##Model
This is an implementation of a deep convolutional neural network model inspired by the paper Springenberg, Dosovitskiy, Brox, Riedmiller 2014.
The model run script is included below (cifar10_allcnn.py).
The trained weights file can be downloaded from AWS (cifar10_allcnn_e350.p)
This model is acheiving 89.5% top-1 accuracy on the validation data set. This is done using zca whitened, global contrast normalized data, without crops or flips.
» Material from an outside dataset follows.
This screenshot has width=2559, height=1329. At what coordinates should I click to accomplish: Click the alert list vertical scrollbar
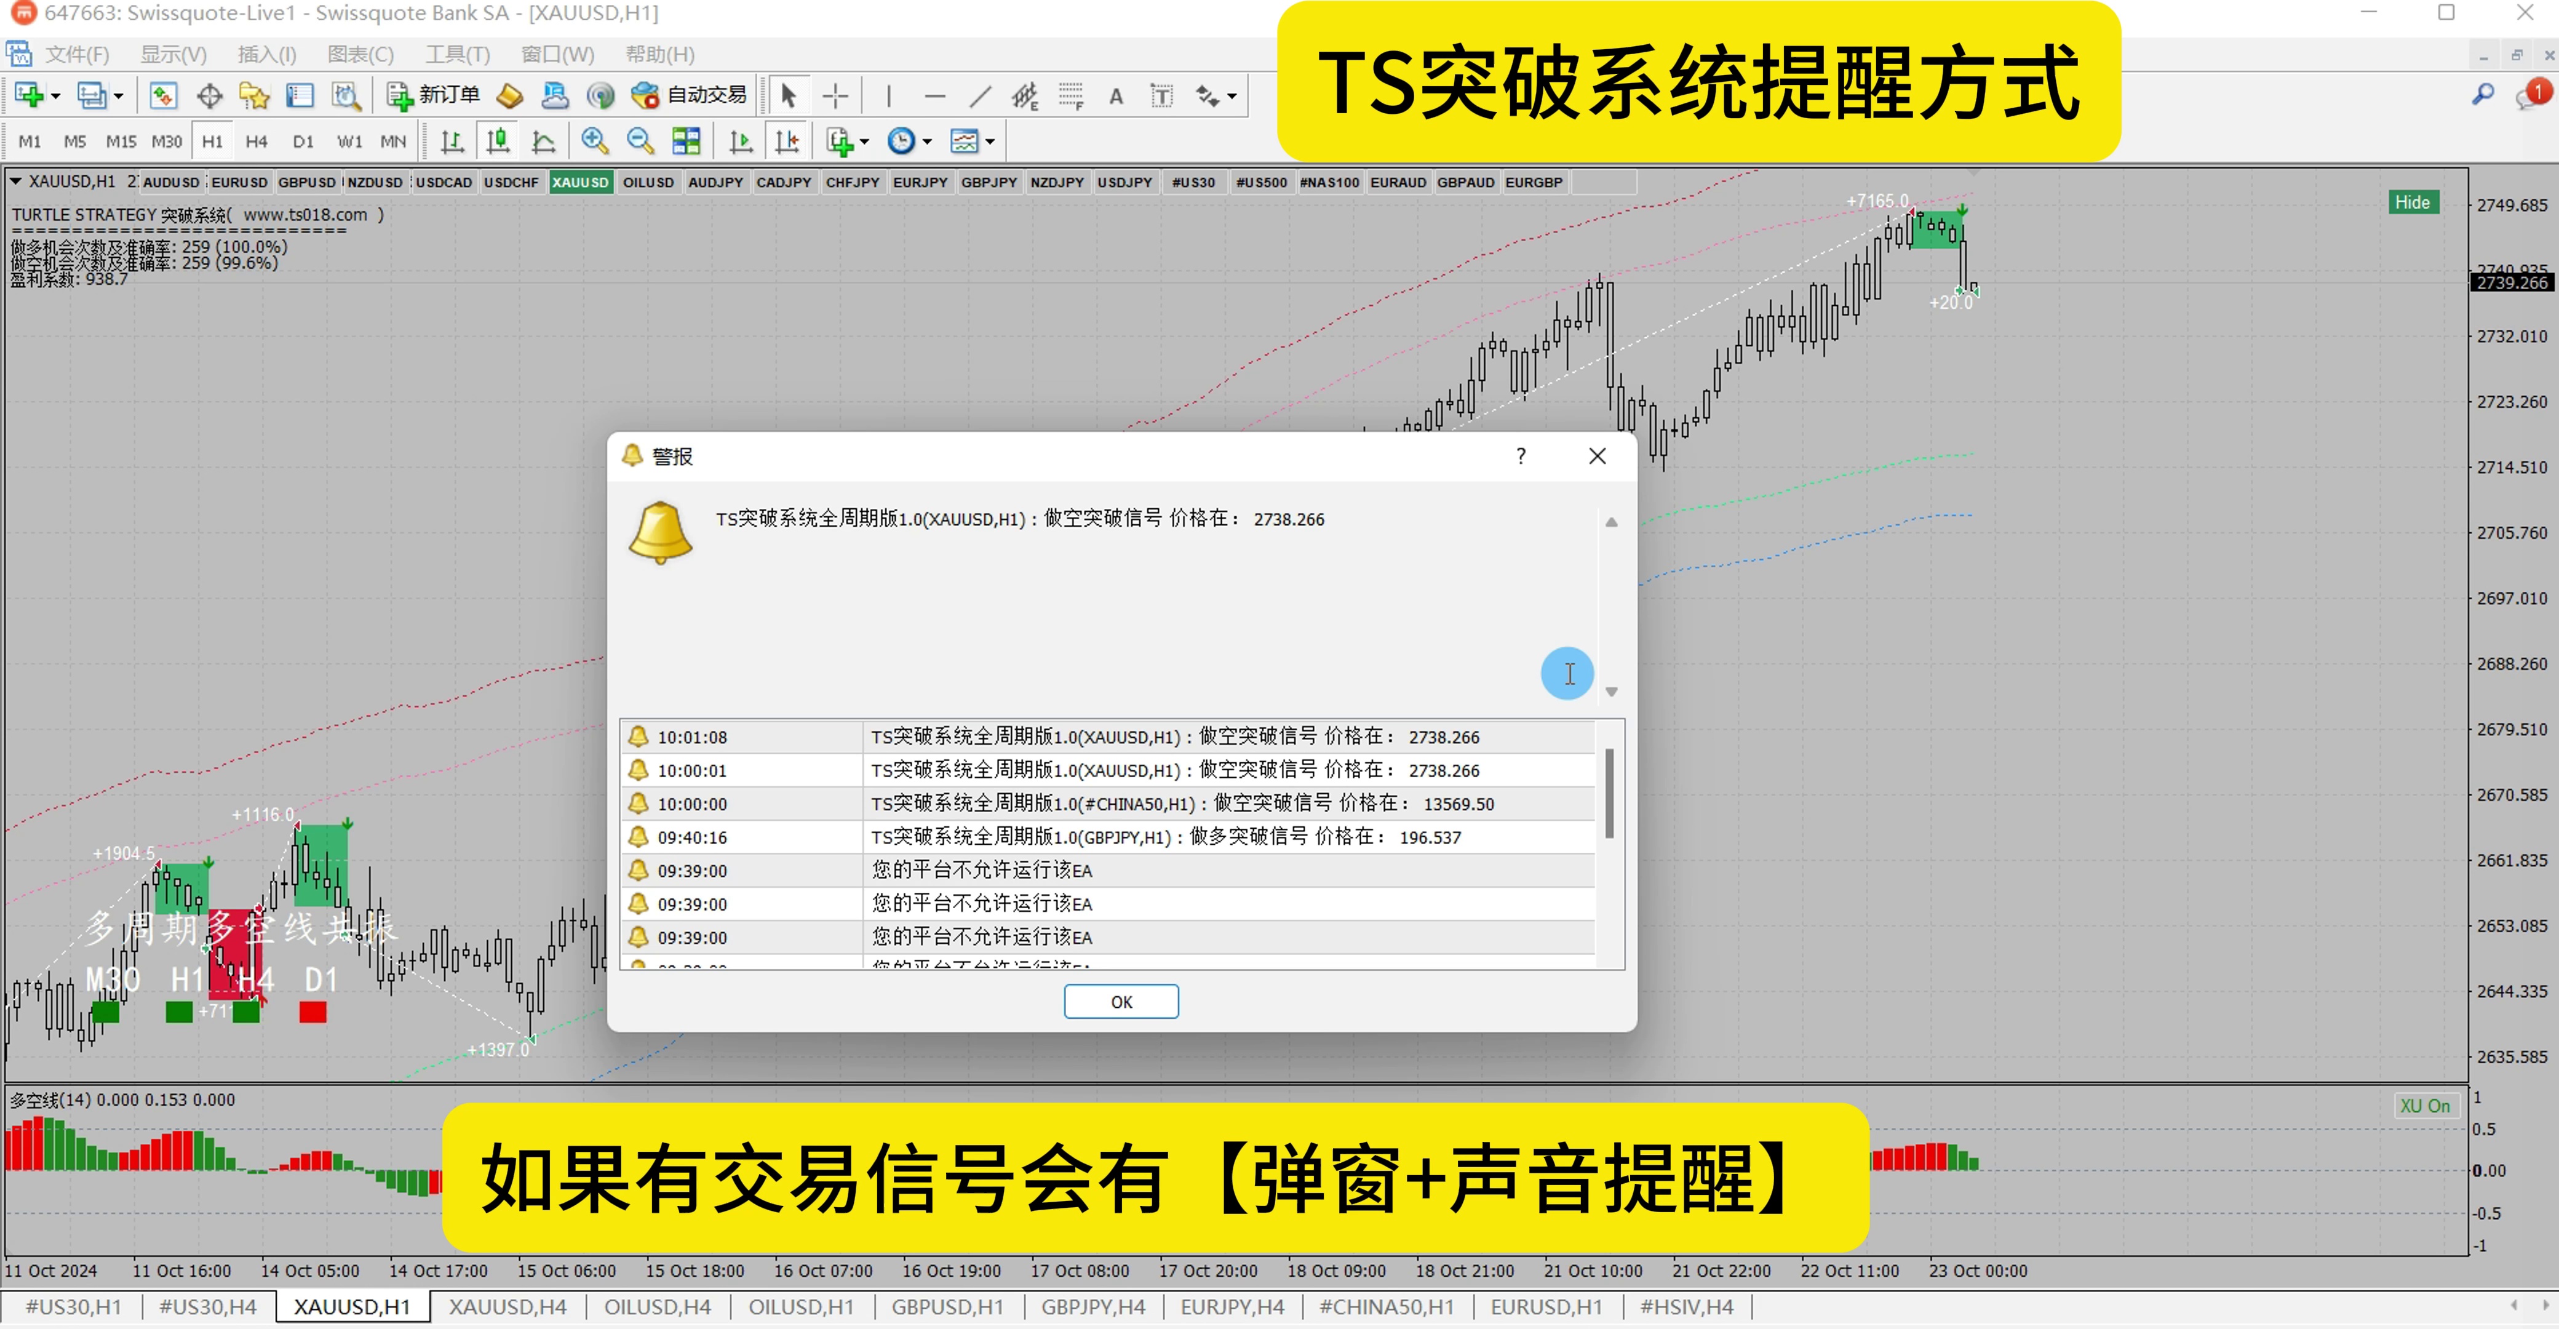pos(1608,795)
This is the same performance we achieve running the same model configuration and data through Caffe.
This script was tested with the
neon commit SHA e7ab2c2e2.
Make sure that your local repo is synced to this commit and run the
installation procedure before proceeding.
If neon is installed into a virtualenv
, make sure that it is activated before running the commands below. Also, the commands below use the GPU backend by default so add -b cpu
if you are running on a system without a compatible GPU.
To test the model performance on the validation data set use the following command:
python cifar10_allcnn.py --model_file cifar10_allcnn_e350.p -eval 1
To train the model from scratch for 350 epochs, use the command:
python cifar10_allcnn.py -b gpu -e 350 -s cifar10_allcnn_trained.p
Additional options are available to add features like saving checkpoints and displaying logging information,
use the --help
option for details.
Machine and GPU specs:
Intel(R) Core(TM) i5-4690K CPU @ 3.50GHz
Ubuntu 14.04.2 LTS
GPU: GeForce GTX TITAN X
CUDA Driver Version 7.0
The run times for the fprop and bprop pass are given in the table below. The same model configuration is used in neon and caffe. 50 iterations are timed in each framework and only the mean value is reported.
-------------------------------------------
| Func | neon (mean) | caffe (mean)|
-------------------------------------------
| fprop | 14 ms | 19 ms |
| bprop | 34 ms | 65 ms |
| update | 3 ms | * |
| iteration | 51 ms | 85 ms |
-------------------------------------------
* caffe update operation may be included in bprop or iteration time but is not individually timed.
Jost Tobias Springenberg, Alexey Dosovitskiy, Thomas Brox and Martin A. Riedmiller.
Striving for Simplicity: The All Convolutional Net.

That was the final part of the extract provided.